- EXERCISE REQUIREMENTS -
Would you please set down, word for word, the lines from the one with "The image size" through the final line of the data below, omitting any pictures?

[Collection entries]
========================================

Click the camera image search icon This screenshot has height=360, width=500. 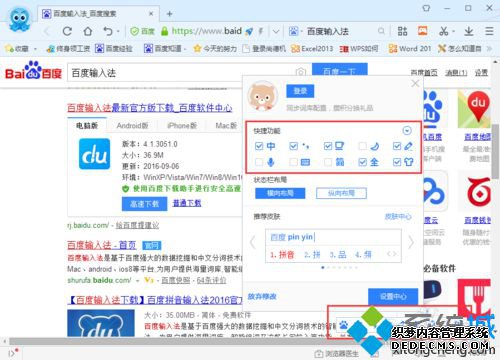(300, 72)
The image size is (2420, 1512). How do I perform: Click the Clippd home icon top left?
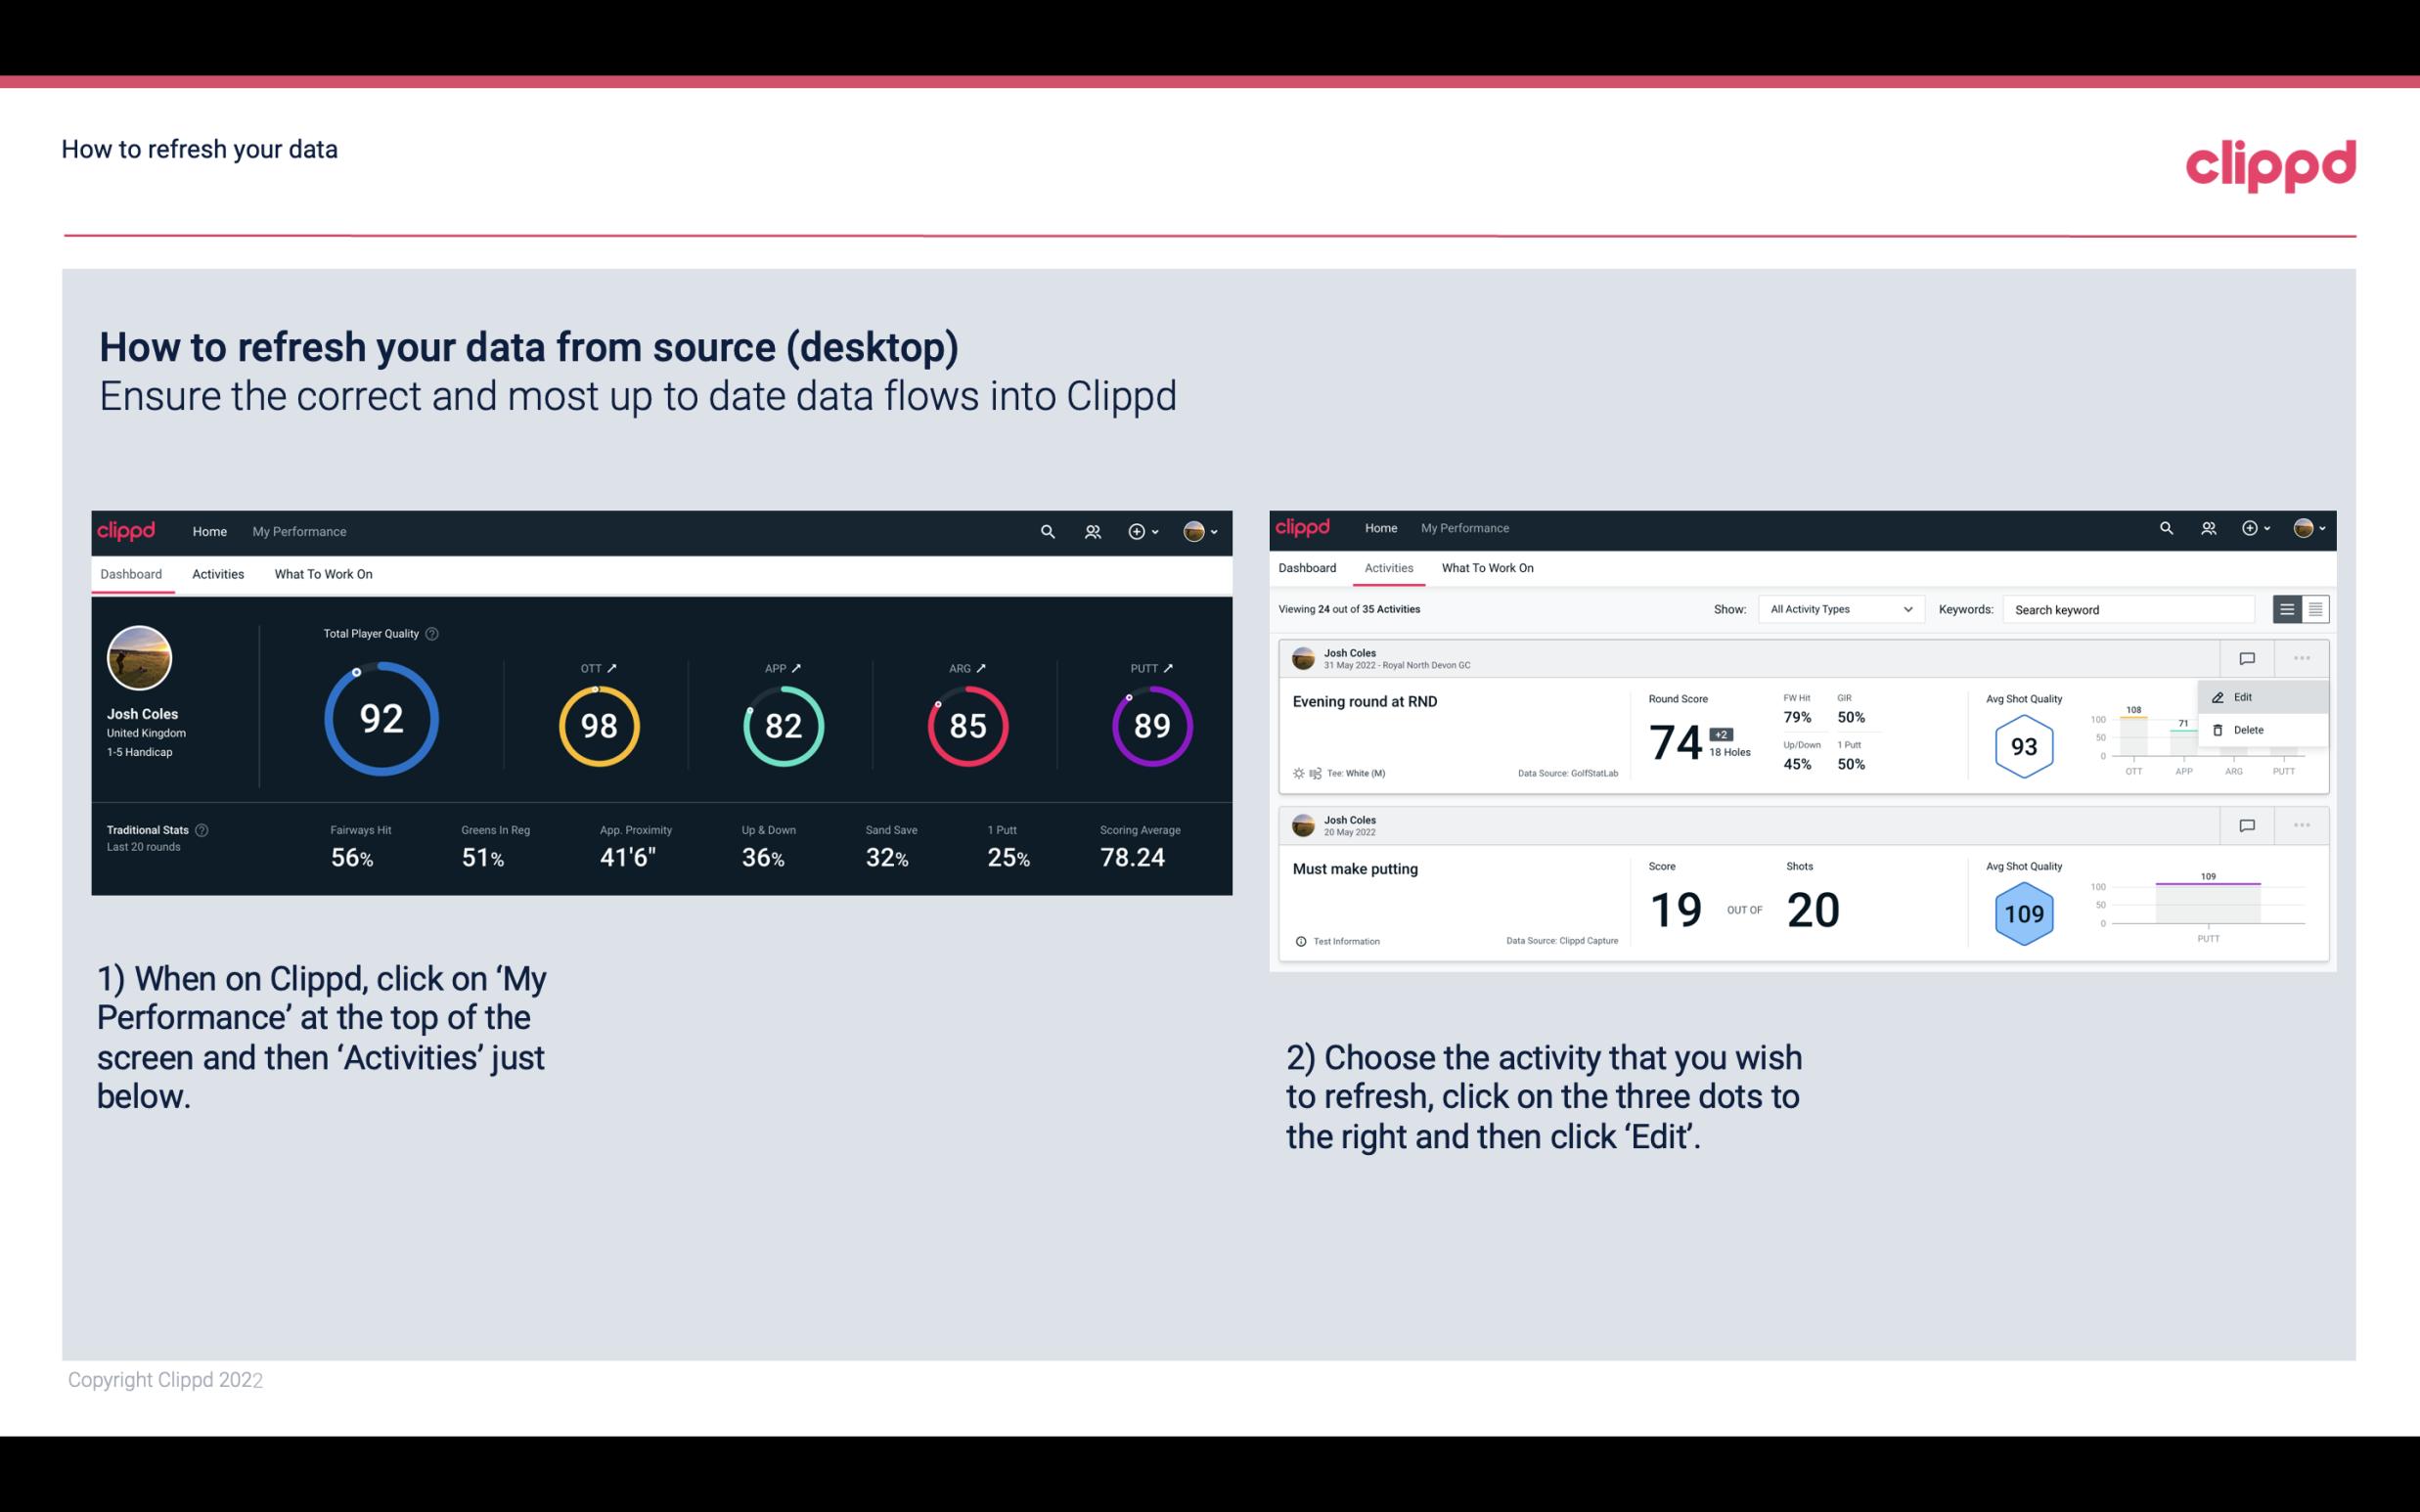(127, 531)
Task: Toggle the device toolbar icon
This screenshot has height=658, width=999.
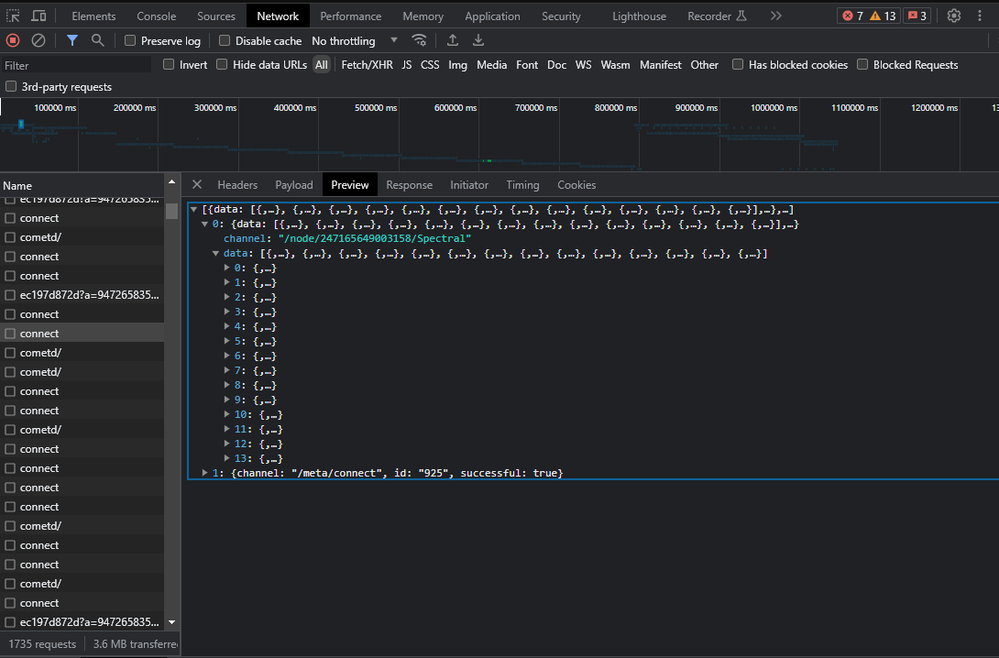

========================================

- OUTPUT OF THE TASK -
The image size is (2420, 1512). How do I perform: Click the Clippd home icon top left?
(127, 531)
Task: Toggle the device toolbar icon
This screenshot has height=658, width=999.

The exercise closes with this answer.